The same way, she countered silently—the fist tightening further around her doubt—that Yorindesarinen bought time when she stood alone against the Chaos Worm? And my starting position is so much weaker than hers was then.

Malian shivered, her breath misting against the night's deepening cold. The horses were standing close together for warmth, and she knew Raven's regular circuit about the hollow was as much about counteracting the cold as keeping watch. I need to sleep, she thought. But the cold clawed through blanket and cloak and coat, and her mind kept returning to Thanir and whether he would involve Nindorith in his hunt. In the end she gave in and extended her seeker's sense again, searching for any hint of pursuit.

Given Raven's ability to detect power use, she was not surprised when he looked her way. “For the moment,” he said, “I think we've gotten clear.”

For the moment, Malian repeated silently.
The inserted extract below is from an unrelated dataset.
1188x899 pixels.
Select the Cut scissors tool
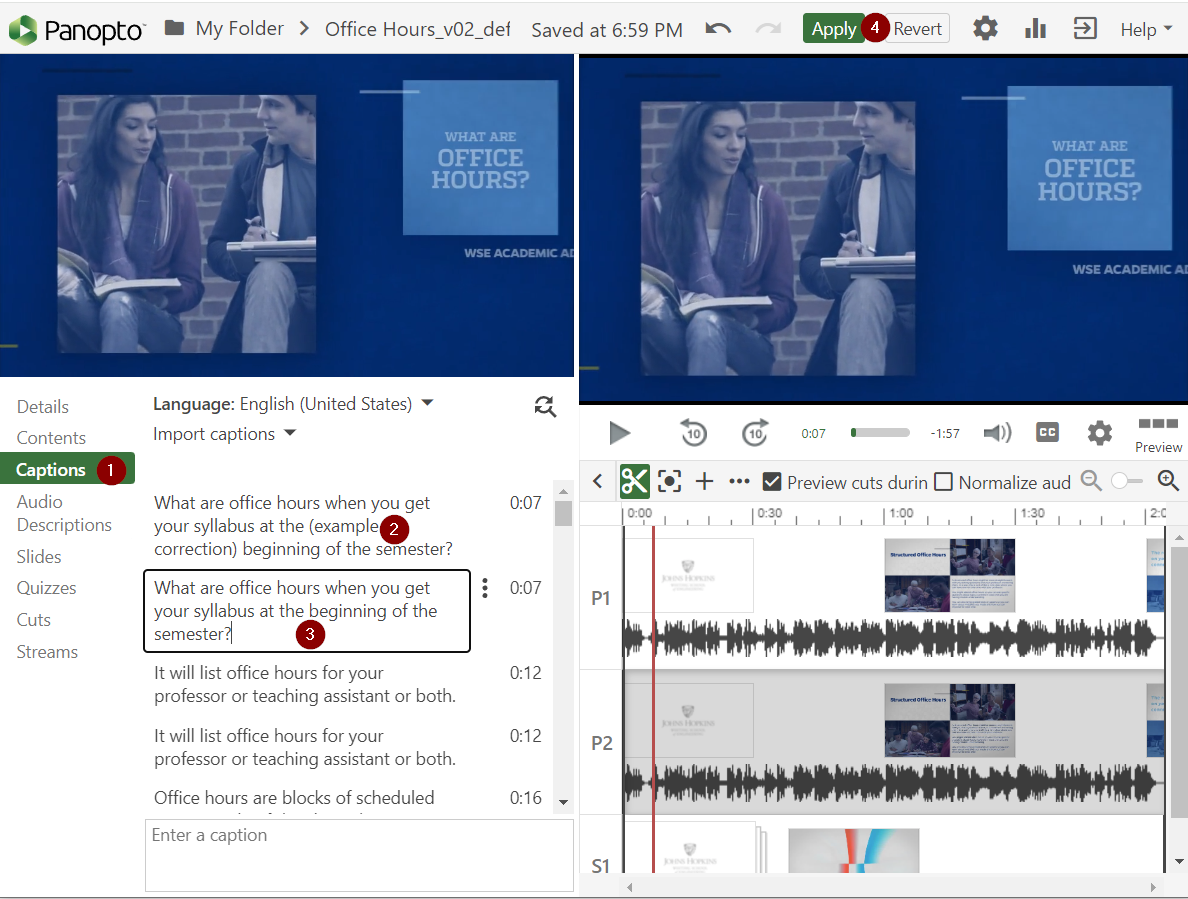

She had not forgotten that Emuun, like his First Kinsman, was immune—or that she had not known Raven was present, watching her
encounter with the Ara-fyr. She stood up, stretching stiff limbs and flexing her gloved hands. “I eluded Nindorith in Caer Argent, but only just. Now the night fair incident seems certain to attract his attention.”

“Except Nindorith holds to Lightning, not Sun, so neither Thanir nor Emuun will solicit his aid, except as a last resort.” Raven paused. “So far, too, your measures to counteract Nindorith's seeking appear to be working.”

Malian nodded, before realizing that he would not see the gesture. Again, she reexamined her memory of Nindorith's power blasting through the midsummer dark. “Nhenir told me that if I looked in the earliest annals of the Derai Alliance, I would find the demon there.” She stopped, silently cursing her tiredness. “I'm sorry. I should say Ascendant.”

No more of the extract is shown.